What you are asked to do = Taking the data below, please print only the lines from the line holding "Instruction: Click the" to the line holding "Click the image search camera icon", inclusive, with pictures omitted.

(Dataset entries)
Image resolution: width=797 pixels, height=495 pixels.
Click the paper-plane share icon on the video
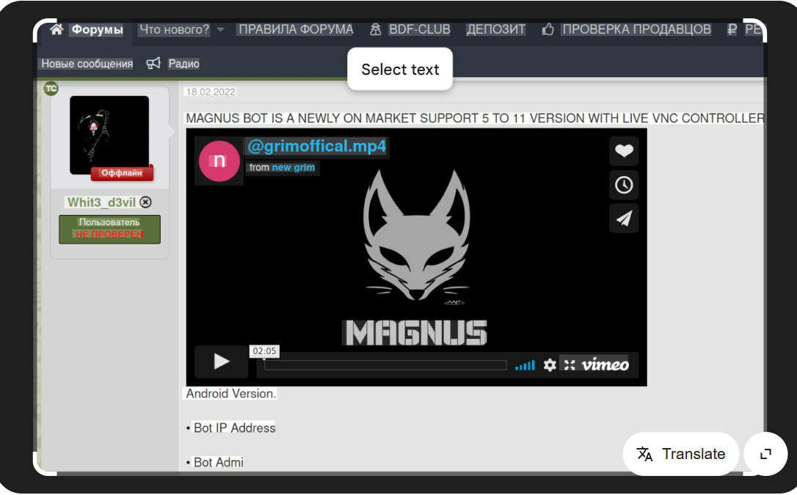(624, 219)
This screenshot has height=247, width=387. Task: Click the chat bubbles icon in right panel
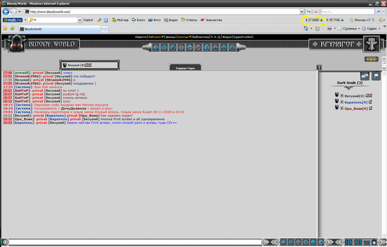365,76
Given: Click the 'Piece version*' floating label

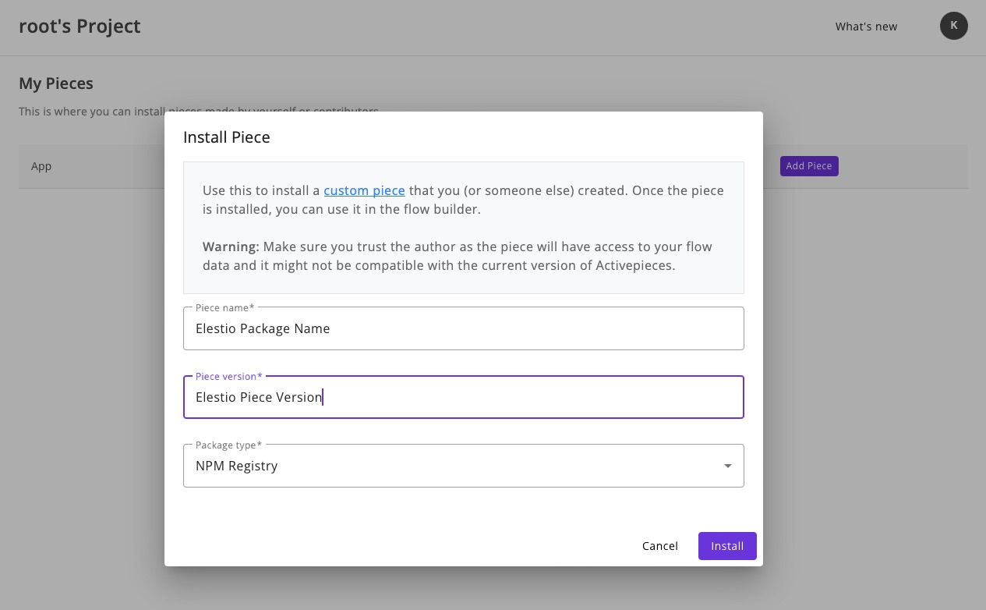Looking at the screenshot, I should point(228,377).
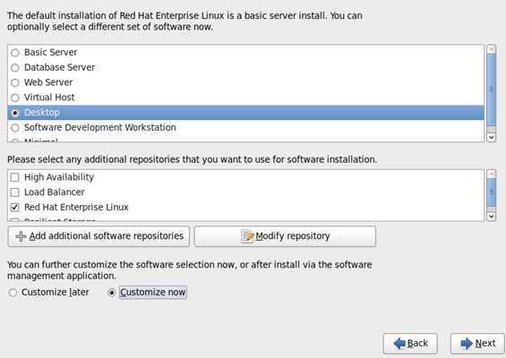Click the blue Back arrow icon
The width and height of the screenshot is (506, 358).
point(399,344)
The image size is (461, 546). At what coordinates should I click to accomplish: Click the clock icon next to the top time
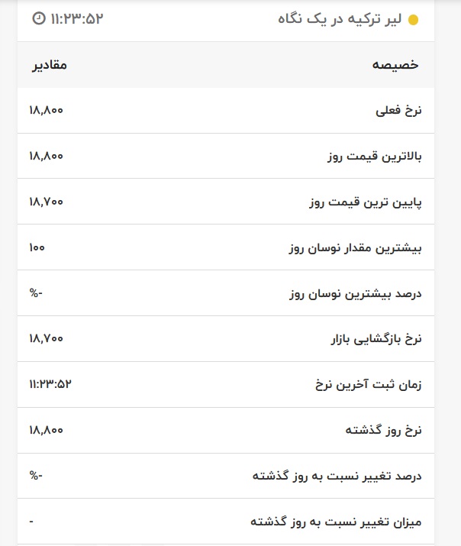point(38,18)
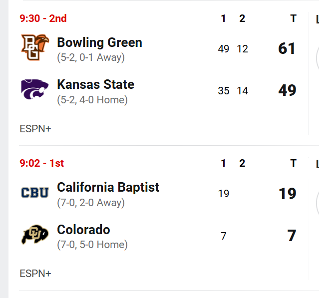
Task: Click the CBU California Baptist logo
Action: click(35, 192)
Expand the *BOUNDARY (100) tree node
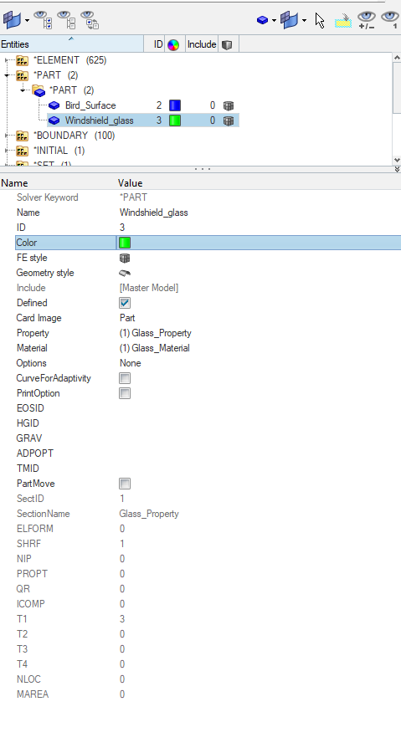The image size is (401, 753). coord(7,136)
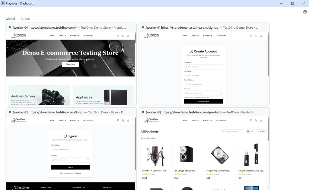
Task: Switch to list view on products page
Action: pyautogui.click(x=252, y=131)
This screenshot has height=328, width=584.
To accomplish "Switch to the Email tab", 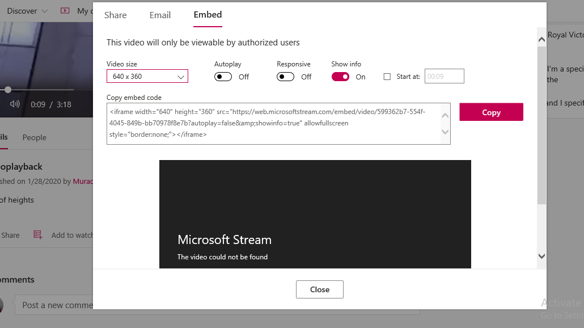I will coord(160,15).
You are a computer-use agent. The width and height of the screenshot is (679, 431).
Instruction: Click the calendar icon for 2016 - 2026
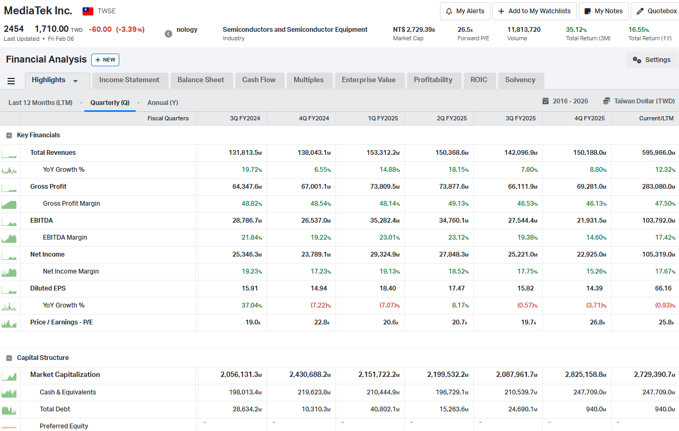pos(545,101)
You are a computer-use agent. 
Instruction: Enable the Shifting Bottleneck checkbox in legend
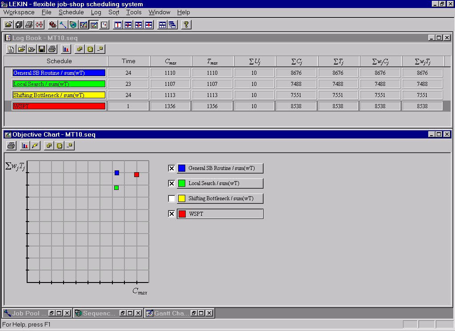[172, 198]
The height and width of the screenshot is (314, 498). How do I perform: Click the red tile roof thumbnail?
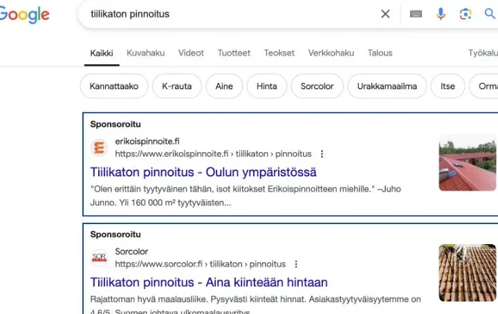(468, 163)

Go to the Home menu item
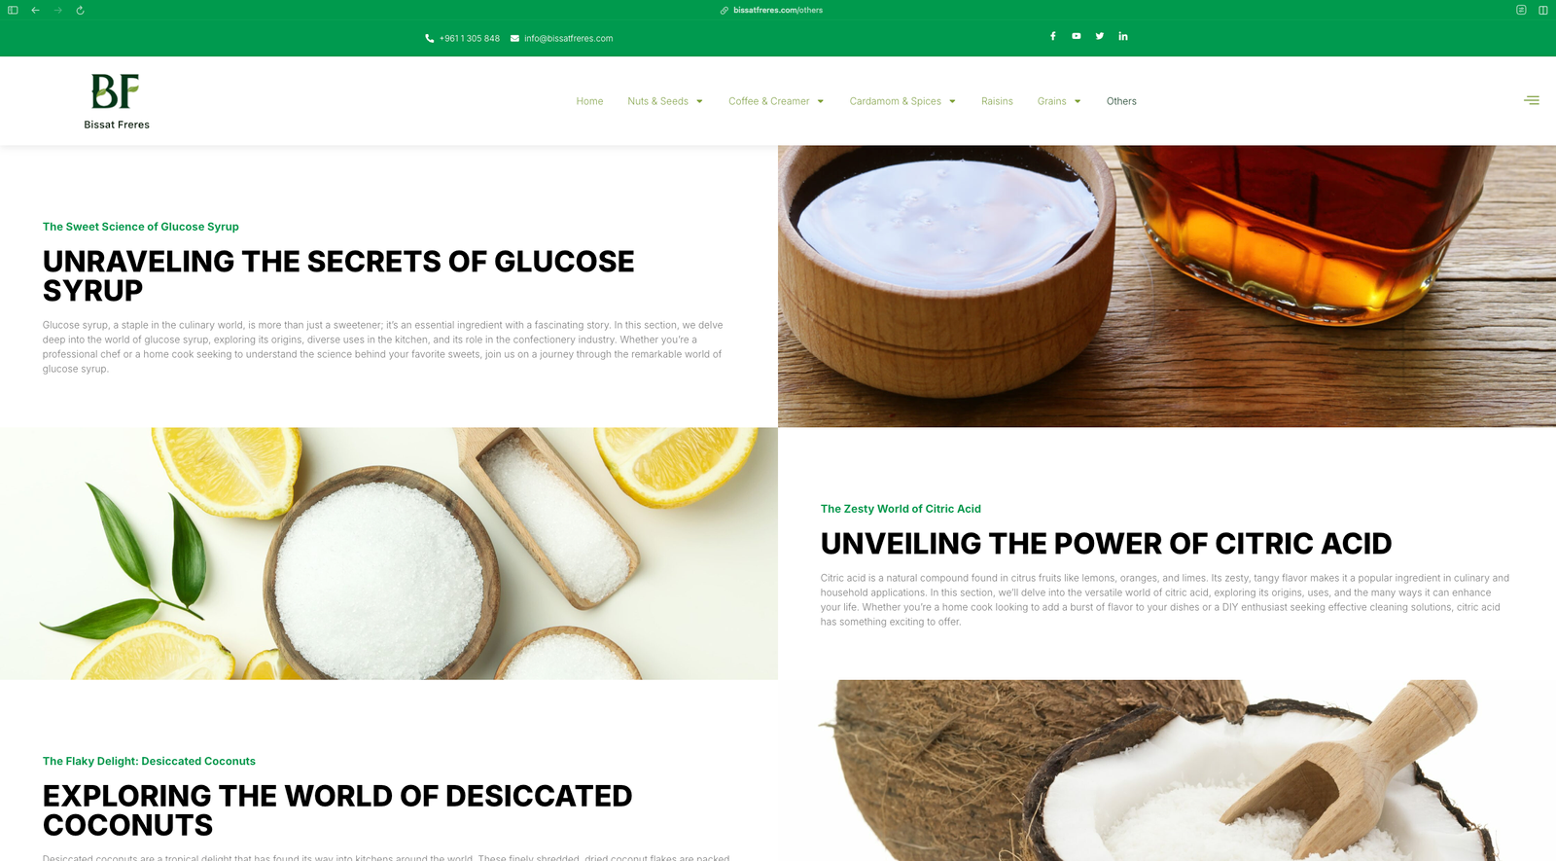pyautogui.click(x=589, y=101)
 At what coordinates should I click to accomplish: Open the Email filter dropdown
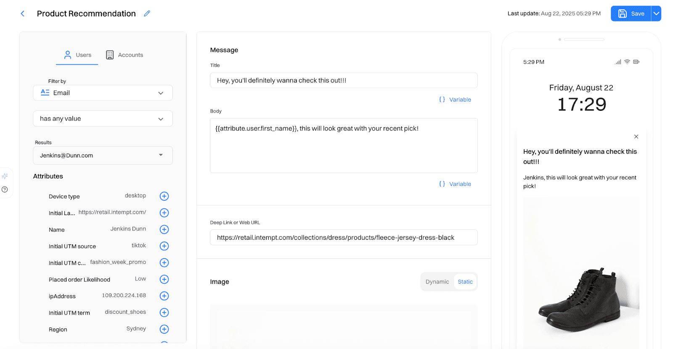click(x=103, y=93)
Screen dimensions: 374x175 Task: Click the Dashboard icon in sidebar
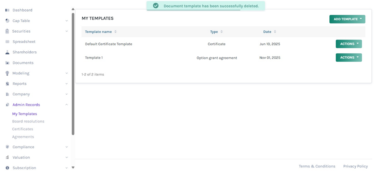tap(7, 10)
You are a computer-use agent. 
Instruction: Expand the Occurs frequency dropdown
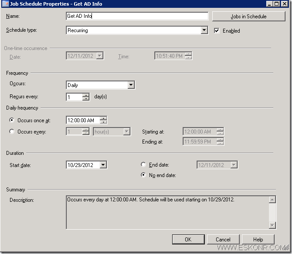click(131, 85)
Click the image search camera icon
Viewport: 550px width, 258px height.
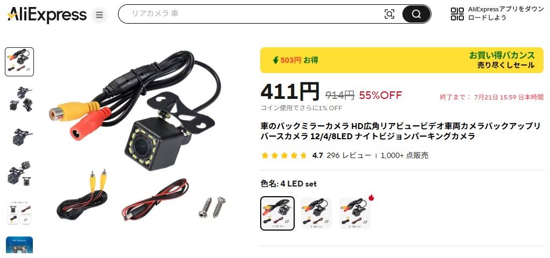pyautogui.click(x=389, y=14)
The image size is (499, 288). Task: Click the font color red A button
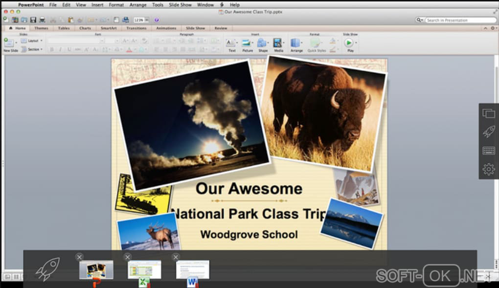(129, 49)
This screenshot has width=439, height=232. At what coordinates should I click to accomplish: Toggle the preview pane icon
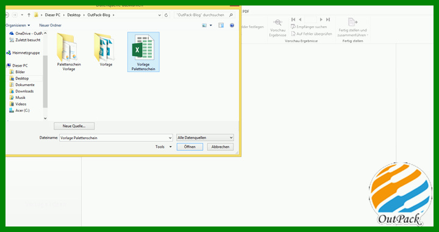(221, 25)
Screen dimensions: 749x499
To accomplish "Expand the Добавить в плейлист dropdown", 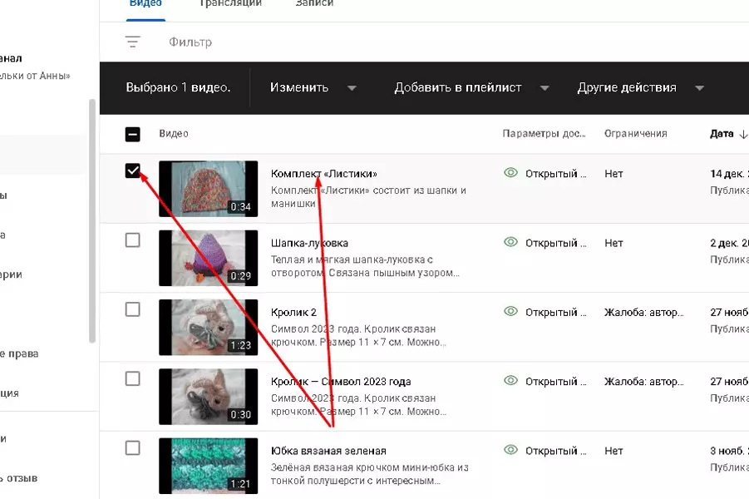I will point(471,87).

Response box =
Instruction: Click the calendar icon for 2016 - 2026
pos(545,101)
You are a computer-use agent. 
Instruction: Enable the Shifting Bottleneck checkbox in legend
[172, 198]
The height and width of the screenshot is (314, 498). How do I perform: Click the red tile roof thumbnail?
(468, 163)

Go to the Home menu item
pyautogui.click(x=589, y=101)
 At what coordinates should I click to accomplish: Open the Email filter dropdown
click(x=103, y=93)
Screen dimensions: 374x175 Task: Click the Dashboard icon in sidebar
tap(7, 10)
You are a computer-use agent. 
Instruction: Expand the Occurs frequency dropdown
click(131, 85)
Click the image search camera icon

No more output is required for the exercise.